(EXTRAIT CHOISI):
___
LITTERATURE : Manuscrit de bonheur brûlé d’Hugues Eta

MANUSCRIT_H_ETAHugues Eta nous propose dans Manuscrit de bonheur brûlé une histoire rocambolesque qui met en évidence les turpitudes d’un jeune homme qui s’est intéressé au métier d’enseignant. Un récit où l’école privée, avec toutes ses déviances, est décriée par le jeune Ekabela, dans l’exercice de son métier. Aussi, toutes les vicissitudes auxquelles il se confronte pourraient être à l’origine du désintérêt de ce noble métier phagocyté par les antivaleurs de la société.
___
Données brutes
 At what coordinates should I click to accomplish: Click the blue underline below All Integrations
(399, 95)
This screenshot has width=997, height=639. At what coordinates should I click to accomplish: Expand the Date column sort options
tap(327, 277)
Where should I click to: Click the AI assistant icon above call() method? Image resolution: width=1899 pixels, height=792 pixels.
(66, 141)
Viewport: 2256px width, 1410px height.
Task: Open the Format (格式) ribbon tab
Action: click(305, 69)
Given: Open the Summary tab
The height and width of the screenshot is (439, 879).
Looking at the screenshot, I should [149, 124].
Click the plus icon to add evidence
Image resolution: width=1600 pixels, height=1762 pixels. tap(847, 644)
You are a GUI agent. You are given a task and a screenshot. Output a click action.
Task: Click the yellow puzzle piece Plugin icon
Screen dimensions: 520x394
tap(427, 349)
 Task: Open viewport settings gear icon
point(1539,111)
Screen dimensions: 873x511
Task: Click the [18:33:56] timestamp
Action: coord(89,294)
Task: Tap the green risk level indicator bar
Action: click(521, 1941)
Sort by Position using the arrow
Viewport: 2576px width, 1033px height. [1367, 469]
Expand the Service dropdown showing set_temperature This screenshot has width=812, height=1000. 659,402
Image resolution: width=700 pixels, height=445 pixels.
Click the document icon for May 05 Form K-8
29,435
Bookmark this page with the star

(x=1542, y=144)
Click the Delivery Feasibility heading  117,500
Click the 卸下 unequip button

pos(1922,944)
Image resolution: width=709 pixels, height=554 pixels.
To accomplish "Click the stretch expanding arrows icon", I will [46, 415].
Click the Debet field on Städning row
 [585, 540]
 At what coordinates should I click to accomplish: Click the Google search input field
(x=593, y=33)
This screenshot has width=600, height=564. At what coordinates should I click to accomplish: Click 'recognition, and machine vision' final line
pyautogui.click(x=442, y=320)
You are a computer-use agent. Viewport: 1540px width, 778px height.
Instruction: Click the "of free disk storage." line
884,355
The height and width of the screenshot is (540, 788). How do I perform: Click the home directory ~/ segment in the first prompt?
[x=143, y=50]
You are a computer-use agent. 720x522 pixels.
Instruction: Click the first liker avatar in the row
___
(TRAVAIL À FAIRE):
1: D'après l'extrait choisi, comment s'appelle le jeune homme qui décrie l'école privée dans l'exercice de son métier ?
2: Recopiez fidèlement le passage de l'extrait choisi qui va de « LITTERATURE : Manuscrit » jusqu'à « de la société. ».

(CORRIGÉ):
1: Il s'appelle Ekabela.

2:
LITTERATURE : Manuscrit de bonheur brûlé d’Hugues Eta

MANUSCRIT_H_ETAHugues Eta nous propose dans Manuscrit de bonheur brûlé une histoire rocambolesque qui met en évidence les turpitudes d’un jeune homme qui s’est intéressé au métier d’enseignant. Un récit où l’école privée, avec toutes ses déviances, est décriée par le jeune Ekabela, dans l’exercice de son métier. Aussi, toutes les vicissitudes auxquelles il se confronte pourraient être à l’origine du désintérêt de ce noble métier phagocyté par les antivaleurs de la société.